Iniciam-se os festejos do centenário da implantação da República em época de reposição da moda dos vampiros, subitamente renascidos para a cultura pop, e efervescentes em quanto basta de fancaria textual e iconográfica. E não deixará isto de sugerir o estabelecimento de um sinuoso confronto. Pergunta-se o que empolgará a sério a juventude menos erudita, e mais numerosa, se a lembrança da introdução de uma era política que ela não conheceu, e que de certeza não ficará a saber em que calendário situar, se as lúgubres andanças dos mordedores de pescoço, trazidos agora ao nosso convívio com grande palpitação. Falha esta, não se duvide, aos senhores de retorcido bigode e colarinho revirado, que hastearam uma bandeira vermelha e verde, e que soltaram inflamados vivas ao futuro.

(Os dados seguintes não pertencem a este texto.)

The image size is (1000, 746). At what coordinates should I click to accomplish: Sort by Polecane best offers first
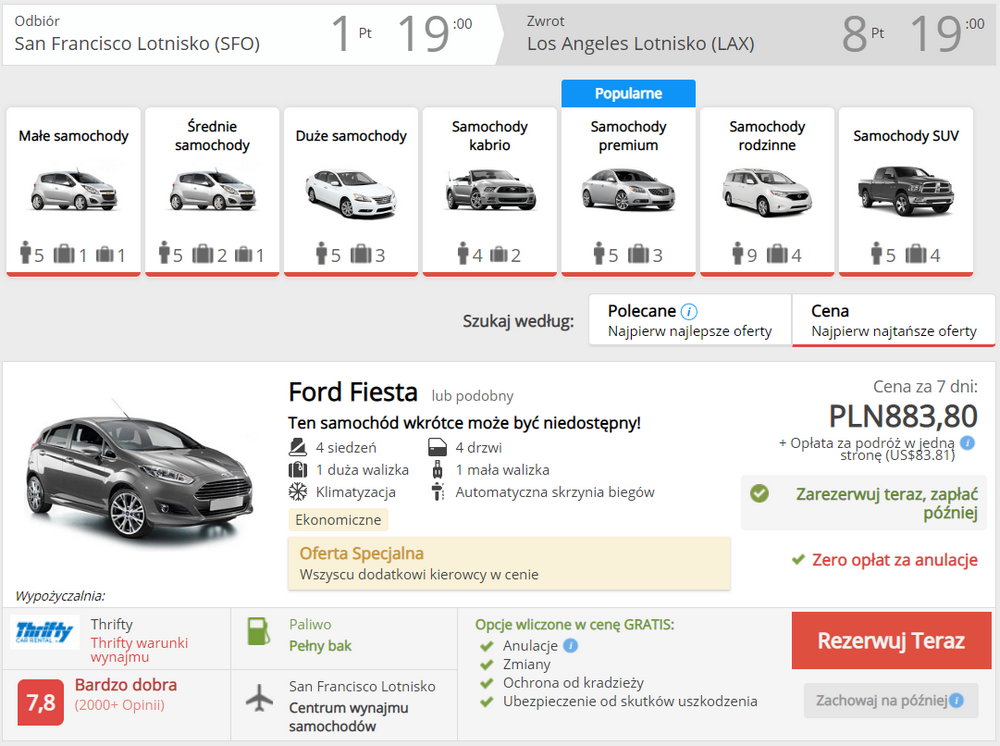pyautogui.click(x=690, y=320)
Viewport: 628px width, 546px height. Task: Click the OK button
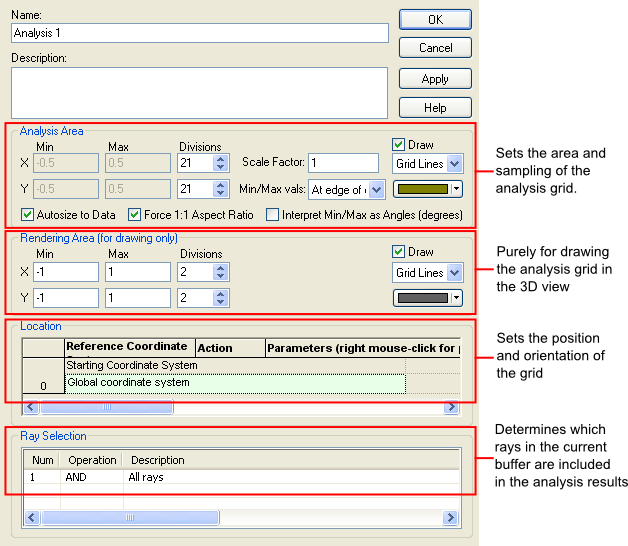tap(435, 19)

Igualmente paladinos de uma ideia de pátria, essa mesma que a evolução da conceptuologia histórica tornaria obsoleta, os soldados da Guarda Municipal que afogaram em sangue os revolucionários do 31 de Janeiro, e os assassinos que abateram a tiro o Rei e o Príncipe Real, terão executado admiravelmente o seu serviço. E de tal maneira mereceriam a gratidão de sectores opostos, se bem que representativos de idêntica percentagem das massas de Portugal, que os condecoraria o poder constituído, e lhes cobriria o povo a campa de flores. Lavrando todos eles as exéquias da Monarquia, e preparando a proclamação da República, terão sido o instrumento indispensável para nos acharmos aqui, e hoje, a verberar-lhes, ou a elogiar-lhes, o fatalismo do gesto que ousaram.
Toda a comemoração, assumidamente nacional, assentará por regra num equívoco de intenções, o de que se mostra fácil atrair um colectivo humano, definido pelas fronteiras, à celebração de uma efeméride de interesse para tutti quanti, ou pelo menos para a maioria. A verdade porém é que, não se apresentando monolítica população alguma, nem consensual qualquer programa, não haverá aplauso retumbante, capaz de coroar a festa.

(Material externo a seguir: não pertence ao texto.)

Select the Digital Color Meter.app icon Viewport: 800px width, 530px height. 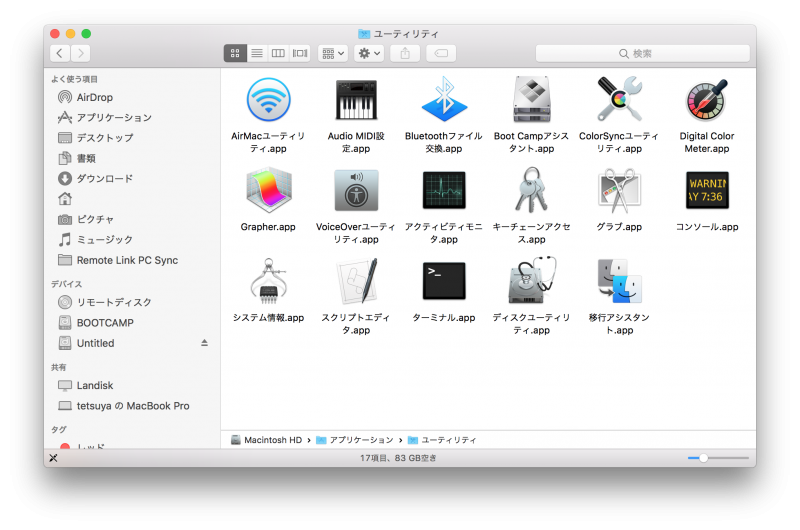coord(706,100)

Dirão os cínicos que não importa a ignorância da arraia-miúda, quando se trata de assinalar os supremos instantes da Grei. Mas ninguém conseguirá esconder que já passou tempo bastante para que, de miúda, se fizesse graúda a arraia, e para que as elites se arrumassem, conforme se prometia, nas arcas bafientas dos sucessivos regimes antigos, refractários aos ventos de cada revolução.